Does the Minister agree that we have done sufficient exploration now to indicate that there is ample oil coming from the North Sea to stop us worrying unduly about the Middle East? Does he agree that groveling apologies by the Foreign Secretary to Saudi Arabia are no longer necessary because we have so much oil now coming from the North Sea?

Mr. Howell

I think that the hon. Gentleman is mixing up a number of questions. First, exploration now means oil in eight, nine or 10 years, because that is the length of time that it takes to develop an exploration well. Therefore, we have to think ahead about oil supplies.
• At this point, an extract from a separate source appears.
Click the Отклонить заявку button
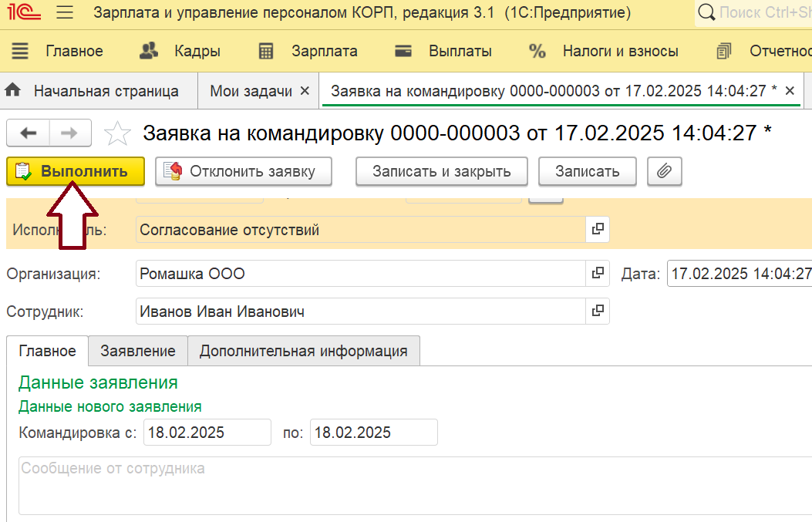pos(244,171)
As for oil availability now, I think that the hon. Gentleman recognises that the quality of the oil that we produce, the match with our refineries and the need to enter into world trade in oil, involve us both in exporting and importing oil. Therefore, it is in our interests to see a stable world oil market, stable prices and stable trade on the basis of good relations between other countires.

Mr. Emery

In considering future action to deal with production in the North Sea—and as there is no question on the Order Paper about this matter—can my right hon. Friend say anything further about the safety requirements and problems of semi-submersibles following his statement in the House just before the Easter Recess?

Mr. Howell

I agree with my hon. Friend that there is nothing on the Order Paper about this matter. I undertook to him and to others to keep the House informed. I am today answering a written question on progress so far in relation to the inquiry being held by the Norwegian authorities into the "Alexander Keilland" disaster. From that he will learn that, although the inquiry is entirely in Norwegian hands, we are being kept closely informed. Obviously, at each stage that we learn about information relevant to the accident, we shall immediately apply it to our inspection surveys of our semi-submersibles.

Dr. Owen

In the light of the Secretary of State's reply, will he now give the House some indication when we may expect a debate on the Burgoyne report? If the Norwegian commission is likely to take some time, will he take it that we should not consider it reasonable to withhold a debate from the House? We should have the debate before the com- mission reports, if it is a matter of some months away.

Mr. Howell

This is a bit off the question, but I note the right hon. Gentleman's views. The timing of a debate is a matter for my right hon. Friend the Chancellor of the Duchy of Lancaster. I am sure that he will note—indeed, I shall call his attention to it—what the right hon. Gentleman has said.